▶ [WORK TO BE COMPLETED]:
Reproduce nothing but the closing run of lines: the line with "精密加工 (149, 2318)" and each line that follows it to the end of the data.

● ● ●

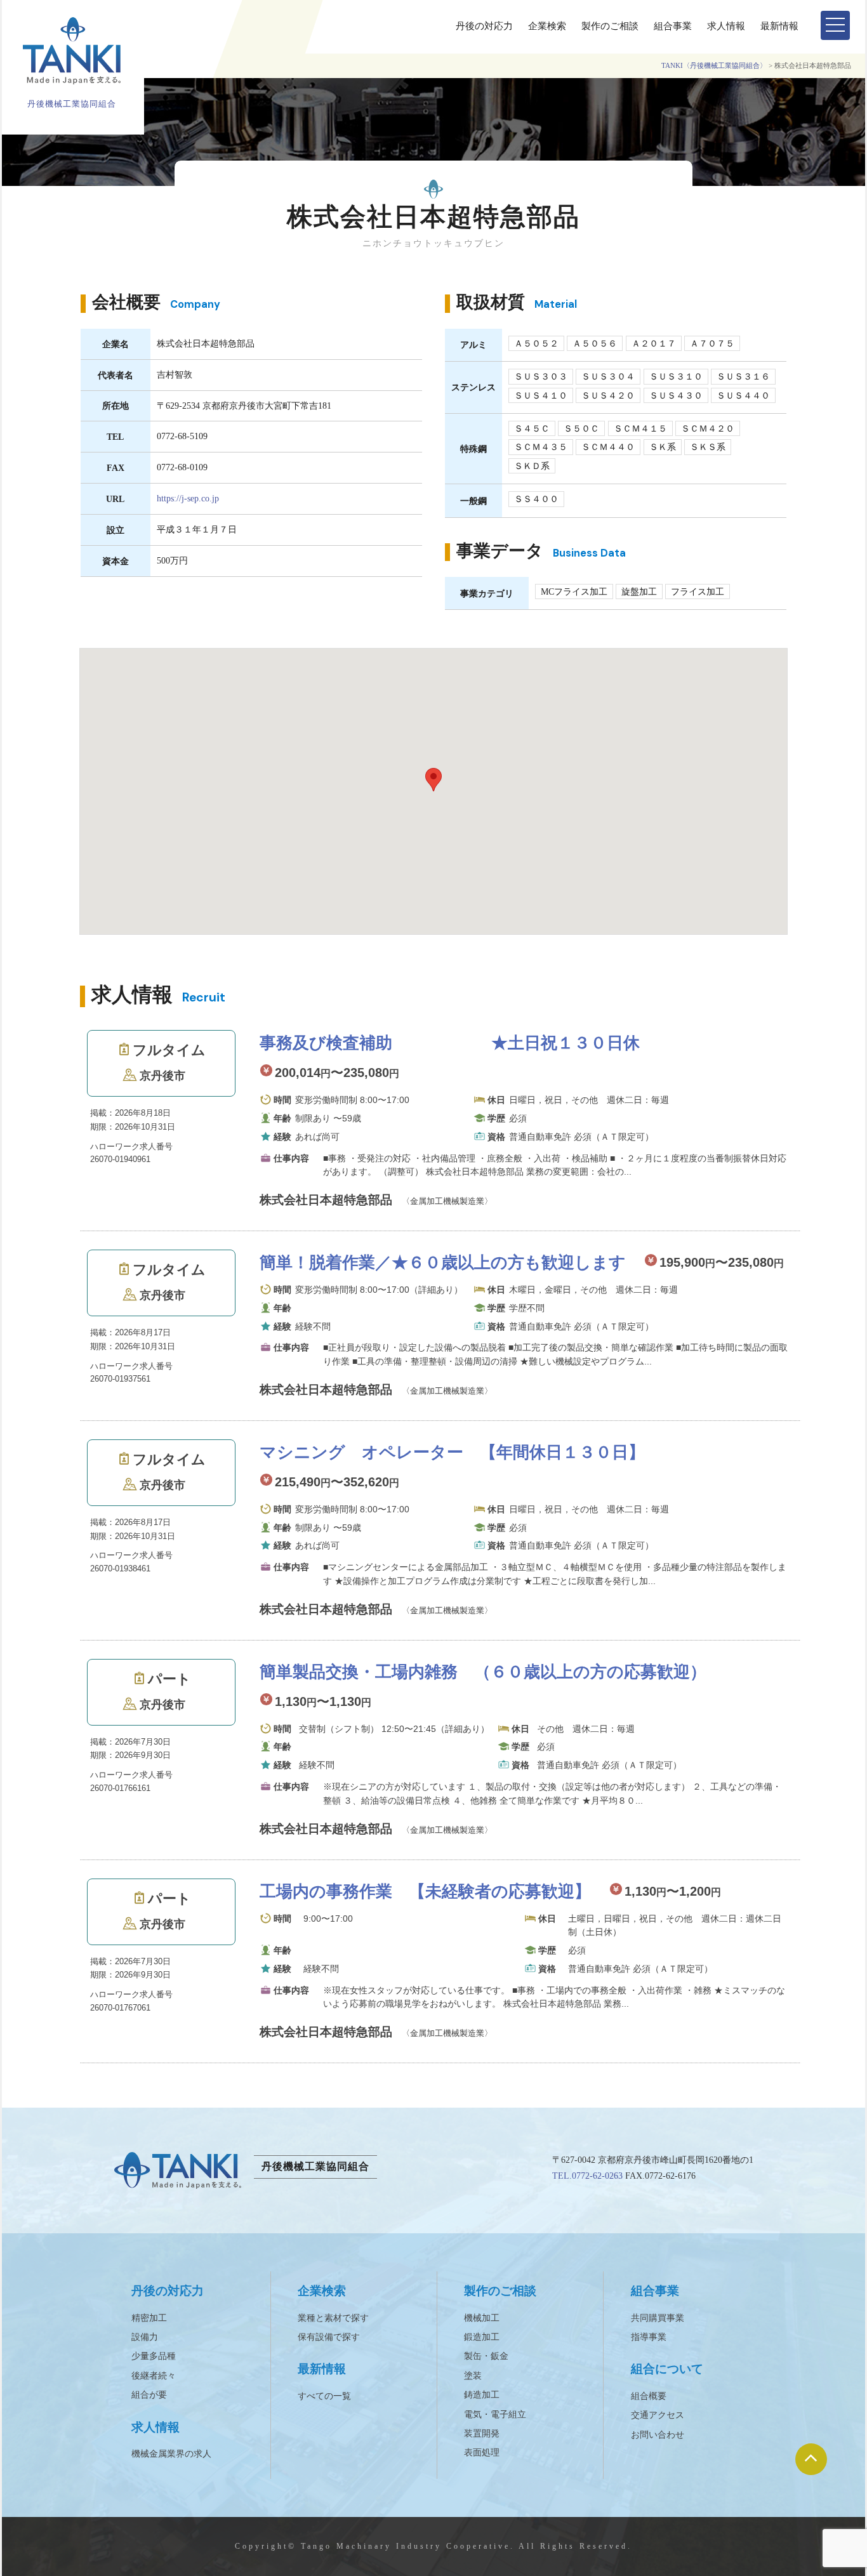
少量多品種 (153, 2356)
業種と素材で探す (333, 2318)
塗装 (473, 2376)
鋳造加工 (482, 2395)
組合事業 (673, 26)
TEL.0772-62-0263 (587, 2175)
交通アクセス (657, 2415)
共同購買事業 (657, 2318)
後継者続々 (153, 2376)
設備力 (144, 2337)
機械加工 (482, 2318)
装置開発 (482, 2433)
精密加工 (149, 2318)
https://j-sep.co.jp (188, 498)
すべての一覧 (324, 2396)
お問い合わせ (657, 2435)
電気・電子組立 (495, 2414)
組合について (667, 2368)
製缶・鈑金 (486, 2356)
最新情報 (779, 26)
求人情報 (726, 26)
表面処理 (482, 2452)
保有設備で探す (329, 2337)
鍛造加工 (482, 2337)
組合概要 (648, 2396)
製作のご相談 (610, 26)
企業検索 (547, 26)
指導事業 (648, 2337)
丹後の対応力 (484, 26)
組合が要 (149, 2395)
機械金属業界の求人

● ● ●

▶ [SOLUTION TO THE EXERCISE]:
精密加工 (149, 2318)
https://j-sep.co.jp (188, 498)
すべての一覧 (324, 2396)
お問い合わせ (657, 2435)
電気・電子組立 (495, 2414)
組合について (667, 2368)
製缶・鈑金 (486, 2356)
最新情報 (779, 26)
求人情報 (726, 26)
表面処理 (482, 2452)
保有設備で探す (329, 2337)
鍛造加工 (482, 2337)
組合概要 (648, 2396)
製作のご相談 (610, 26)
企業検索 (547, 26)
指導事業 (648, 2337)
丹後の対応力 (484, 26)
組合が要 (149, 2395)
機械金属業界の求人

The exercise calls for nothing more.